Before running python3 blueoil/cmd/main.py train, make sure you’ve already put training/test data in the proper location, as defined in the configuration file.

If you want to stop training, you should press Ctrl + C or kill the blueoil train processes. You can restart training from saved checkpoints by setting experiment_id to be the same as an existing id.

3.3.1. Training on GPUs

Bueoil supports tranining on CUDA enabled GPUs. To train on a GPU, notify a GPU ID to use by the environment variable CUDA_VISIBLE_DEVICES. For example, if you want to use GPU ID 0, you should set the environment variable as CUDA_VISIBLE_DEVICES="0".

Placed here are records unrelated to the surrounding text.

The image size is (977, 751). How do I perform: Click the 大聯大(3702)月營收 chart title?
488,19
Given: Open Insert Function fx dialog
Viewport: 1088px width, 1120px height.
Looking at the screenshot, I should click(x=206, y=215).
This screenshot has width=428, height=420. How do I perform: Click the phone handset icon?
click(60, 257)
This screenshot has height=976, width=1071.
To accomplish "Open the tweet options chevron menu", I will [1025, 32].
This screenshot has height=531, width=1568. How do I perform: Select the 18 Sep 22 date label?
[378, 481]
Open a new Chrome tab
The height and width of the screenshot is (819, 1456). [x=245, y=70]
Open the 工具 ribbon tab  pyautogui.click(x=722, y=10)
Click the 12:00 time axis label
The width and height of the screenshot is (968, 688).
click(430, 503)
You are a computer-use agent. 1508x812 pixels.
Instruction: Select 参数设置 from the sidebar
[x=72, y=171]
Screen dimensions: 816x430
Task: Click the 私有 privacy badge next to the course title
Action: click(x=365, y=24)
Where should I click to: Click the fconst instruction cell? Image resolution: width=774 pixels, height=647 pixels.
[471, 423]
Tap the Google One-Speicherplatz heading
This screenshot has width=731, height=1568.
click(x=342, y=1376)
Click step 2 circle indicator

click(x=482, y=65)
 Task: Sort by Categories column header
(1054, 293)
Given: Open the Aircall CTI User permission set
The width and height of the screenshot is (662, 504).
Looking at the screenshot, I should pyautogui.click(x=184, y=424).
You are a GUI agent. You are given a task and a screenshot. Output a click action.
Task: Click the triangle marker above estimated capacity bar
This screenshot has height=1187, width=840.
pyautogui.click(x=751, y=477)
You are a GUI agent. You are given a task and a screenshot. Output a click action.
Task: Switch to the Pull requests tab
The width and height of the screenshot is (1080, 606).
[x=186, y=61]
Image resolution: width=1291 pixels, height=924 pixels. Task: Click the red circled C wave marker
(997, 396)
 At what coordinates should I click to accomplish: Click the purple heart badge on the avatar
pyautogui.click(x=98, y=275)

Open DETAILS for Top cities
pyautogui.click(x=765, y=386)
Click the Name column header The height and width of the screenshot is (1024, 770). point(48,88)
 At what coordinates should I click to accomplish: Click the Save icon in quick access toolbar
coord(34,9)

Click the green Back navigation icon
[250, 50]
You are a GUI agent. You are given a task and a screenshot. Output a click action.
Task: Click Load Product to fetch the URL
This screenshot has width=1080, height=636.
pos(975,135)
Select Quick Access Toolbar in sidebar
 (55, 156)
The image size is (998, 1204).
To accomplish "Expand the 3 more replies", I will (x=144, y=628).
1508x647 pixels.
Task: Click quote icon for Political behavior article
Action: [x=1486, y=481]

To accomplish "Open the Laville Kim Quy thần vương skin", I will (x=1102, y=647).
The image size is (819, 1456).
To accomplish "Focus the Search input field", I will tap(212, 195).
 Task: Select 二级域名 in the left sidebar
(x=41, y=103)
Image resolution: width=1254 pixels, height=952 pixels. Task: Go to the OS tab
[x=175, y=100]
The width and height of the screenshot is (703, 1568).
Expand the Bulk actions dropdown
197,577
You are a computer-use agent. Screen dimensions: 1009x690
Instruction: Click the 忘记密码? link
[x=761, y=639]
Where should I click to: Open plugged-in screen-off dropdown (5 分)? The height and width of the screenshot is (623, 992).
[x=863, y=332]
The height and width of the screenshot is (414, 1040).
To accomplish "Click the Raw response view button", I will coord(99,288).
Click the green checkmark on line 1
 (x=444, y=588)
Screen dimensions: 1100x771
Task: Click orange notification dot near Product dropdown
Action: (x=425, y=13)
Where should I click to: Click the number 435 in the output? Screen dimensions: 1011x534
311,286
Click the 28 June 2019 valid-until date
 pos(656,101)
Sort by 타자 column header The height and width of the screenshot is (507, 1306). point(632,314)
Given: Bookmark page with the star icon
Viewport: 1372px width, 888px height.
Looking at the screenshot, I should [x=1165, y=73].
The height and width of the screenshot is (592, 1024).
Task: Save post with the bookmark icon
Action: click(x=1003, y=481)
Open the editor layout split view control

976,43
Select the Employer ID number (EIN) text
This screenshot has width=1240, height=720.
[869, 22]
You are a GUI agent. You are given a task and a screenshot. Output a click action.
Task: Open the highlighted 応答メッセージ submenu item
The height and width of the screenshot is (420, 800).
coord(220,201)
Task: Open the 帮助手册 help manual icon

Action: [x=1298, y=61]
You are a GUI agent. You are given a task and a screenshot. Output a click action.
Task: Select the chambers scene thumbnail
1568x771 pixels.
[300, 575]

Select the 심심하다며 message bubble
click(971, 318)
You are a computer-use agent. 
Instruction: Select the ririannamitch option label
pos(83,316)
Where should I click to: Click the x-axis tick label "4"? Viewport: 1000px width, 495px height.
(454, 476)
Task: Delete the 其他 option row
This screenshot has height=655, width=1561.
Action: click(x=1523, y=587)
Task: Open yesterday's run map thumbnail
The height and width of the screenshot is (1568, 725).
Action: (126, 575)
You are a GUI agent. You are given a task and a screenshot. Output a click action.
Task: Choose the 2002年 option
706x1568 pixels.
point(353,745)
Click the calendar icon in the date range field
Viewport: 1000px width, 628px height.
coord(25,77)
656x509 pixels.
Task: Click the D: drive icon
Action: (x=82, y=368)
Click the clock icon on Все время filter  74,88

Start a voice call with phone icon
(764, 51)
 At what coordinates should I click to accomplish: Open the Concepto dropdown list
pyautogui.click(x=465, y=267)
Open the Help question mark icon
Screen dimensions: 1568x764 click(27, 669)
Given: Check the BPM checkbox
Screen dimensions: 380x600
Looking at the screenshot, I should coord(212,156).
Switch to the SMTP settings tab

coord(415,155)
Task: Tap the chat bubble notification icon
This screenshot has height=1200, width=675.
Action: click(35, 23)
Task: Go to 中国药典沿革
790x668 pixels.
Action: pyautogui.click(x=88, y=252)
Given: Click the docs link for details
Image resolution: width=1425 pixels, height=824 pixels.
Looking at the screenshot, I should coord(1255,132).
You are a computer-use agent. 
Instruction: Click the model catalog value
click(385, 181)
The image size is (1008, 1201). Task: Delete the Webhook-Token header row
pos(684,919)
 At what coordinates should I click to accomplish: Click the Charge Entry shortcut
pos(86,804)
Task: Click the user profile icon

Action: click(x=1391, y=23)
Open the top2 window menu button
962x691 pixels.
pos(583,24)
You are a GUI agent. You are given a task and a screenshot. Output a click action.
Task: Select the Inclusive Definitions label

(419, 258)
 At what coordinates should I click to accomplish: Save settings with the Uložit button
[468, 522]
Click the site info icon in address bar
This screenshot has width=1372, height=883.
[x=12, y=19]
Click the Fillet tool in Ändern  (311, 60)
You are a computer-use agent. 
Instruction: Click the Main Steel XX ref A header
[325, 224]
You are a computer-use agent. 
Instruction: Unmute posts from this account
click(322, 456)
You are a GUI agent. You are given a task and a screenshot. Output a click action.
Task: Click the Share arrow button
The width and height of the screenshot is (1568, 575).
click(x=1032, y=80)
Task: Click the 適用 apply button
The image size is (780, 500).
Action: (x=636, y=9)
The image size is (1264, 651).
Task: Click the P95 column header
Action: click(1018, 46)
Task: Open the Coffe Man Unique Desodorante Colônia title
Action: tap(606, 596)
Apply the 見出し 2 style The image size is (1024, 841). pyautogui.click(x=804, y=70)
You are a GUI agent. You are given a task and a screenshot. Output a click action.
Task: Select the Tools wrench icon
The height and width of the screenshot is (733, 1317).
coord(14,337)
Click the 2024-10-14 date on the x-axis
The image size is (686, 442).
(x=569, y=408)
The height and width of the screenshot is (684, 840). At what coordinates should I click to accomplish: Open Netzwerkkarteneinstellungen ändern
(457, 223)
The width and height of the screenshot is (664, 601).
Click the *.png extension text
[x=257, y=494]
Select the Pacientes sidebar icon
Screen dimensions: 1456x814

Blueoil also support multiple GPU training using Horovod. For example, if you want to use GPU ID 0 and GPU ID 1, then you should set the environment variable as CUDA_VISIBLE_DEVICES="0,1". Internally, Blueoil count the number of “,” from CUDA_VISIBLE_DEVICES, to count the number of GPUs. (Hence, CUDA_VISIBLE_DEVICES='0,,1,,2,,3' would confuse Blueoil.) If the counted number of GPUs are greater than 1, then Blueoil automatically prepends horovodrun command to enable multiple GPU training.